CS 411 Final Project
By: Caleb Satvedi and Saswati Munshi
Title: Facutly Collaboration Network
Purpose: What is the application scenario? Who are the target users? What are the objectives?
The application scenario is for faculty members and prospective researchers to learn about what the market is for various research topics given the keywords available. The target users include current faculty members, undergraduate/graduate researchers, and university executives looking to employ these researchers. The objectives are to help the target audience learn about the hottest research topics currently, others who are interested in the same research topics, and help them get in contact with them.
Demo: Give the link to your video demo. Read the video demo section below to understand what contents are expected in your demo.
https://mediaspace.illinois.edu/media/t/1_1kjch74z
Installation: How to install the application? You don’t need to include instructions on how to install and initially populate the databases if you only use the given dataset.

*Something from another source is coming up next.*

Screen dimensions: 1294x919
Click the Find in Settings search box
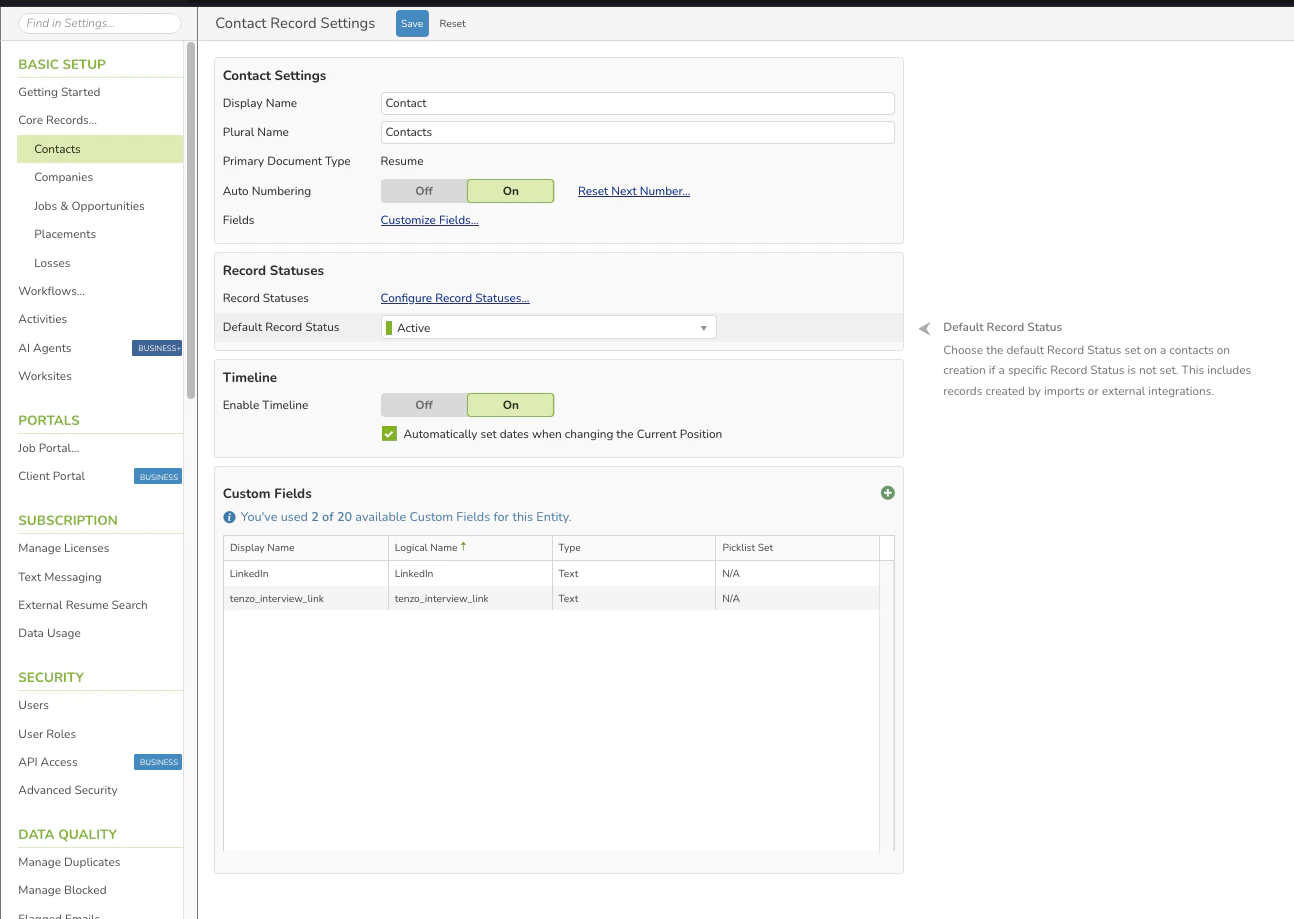(99, 22)
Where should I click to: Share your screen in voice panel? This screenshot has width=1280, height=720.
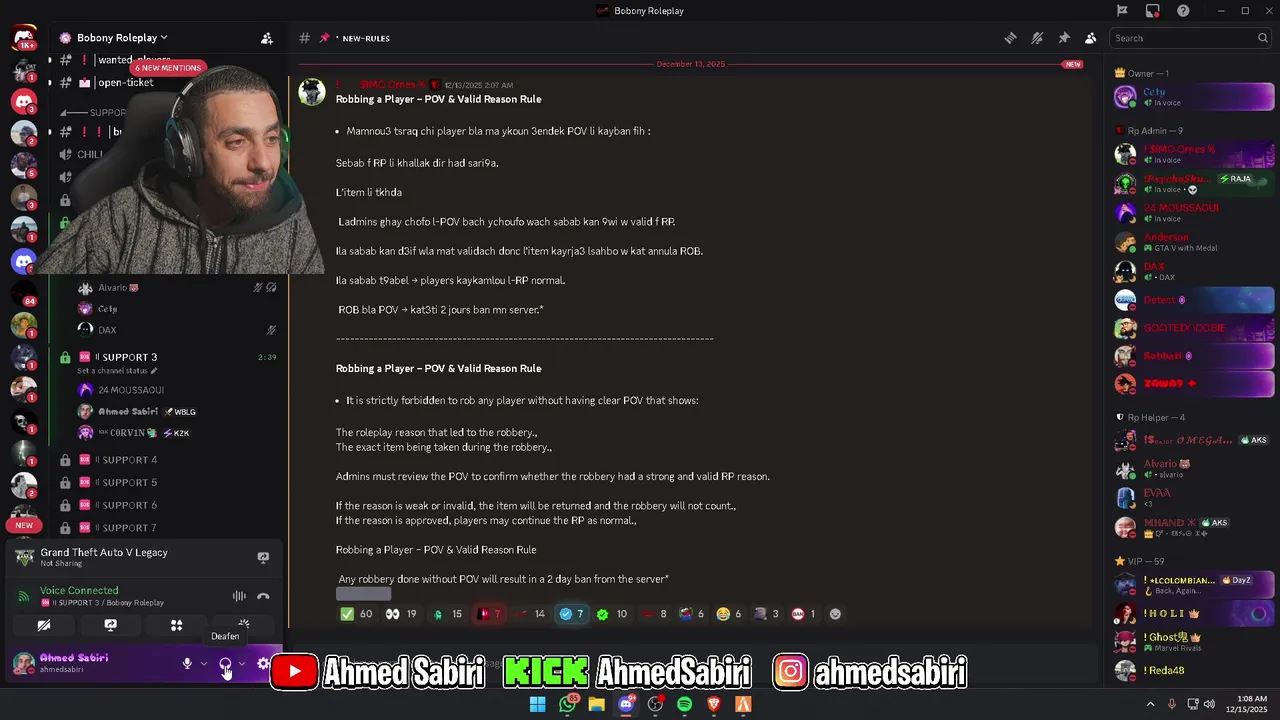click(110, 625)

No additional installation necessary.
Usage: How to use it?
-
Turn on your neo4j server for academic work
-
Enter your mysql username and password between lines 10 and 17 in file mysql_utils1.py
-
Enter your neo4j URI, username, and password between lines 17-19 in neo4j_utils.py
-
Run python app.py in terminal.
Design: What is the design of the application? Overall architecture and components.
The design of this application is built around the databases and the presentation of data to the user.
For the architechture, we built three tiers: presentation, application, and data tier. The presentation tier is lodged in app.py, which holds the front-end designs for the widgets. The application tier is both in app.py and graph_creator.py, and holds the logic for querying the databases as well as building the framework and output that would presented in the application tier. The data tier is housed in the mysql_tables.py, mysql_utils1.py, neo4j_utils.py, and mongodb_utils.py. These files hold the connections to their respective databases, and create the necesary tables and configurations for the back end of this application.
The components of this design rely on the databases we used. We built around the strengths of each database in terms of speed and whats they're used for given the classroom knowledge. For example, we learned about how Neo4J is a graph database, so we used Neo4j to create graph mappings between the different nodes. We also learned about how MongoDB is a document based database, so we played to the strength of that by implementing filtering and document searching via MongoDB. We used MYSQL for storing user information, as well as querying the database for relational information.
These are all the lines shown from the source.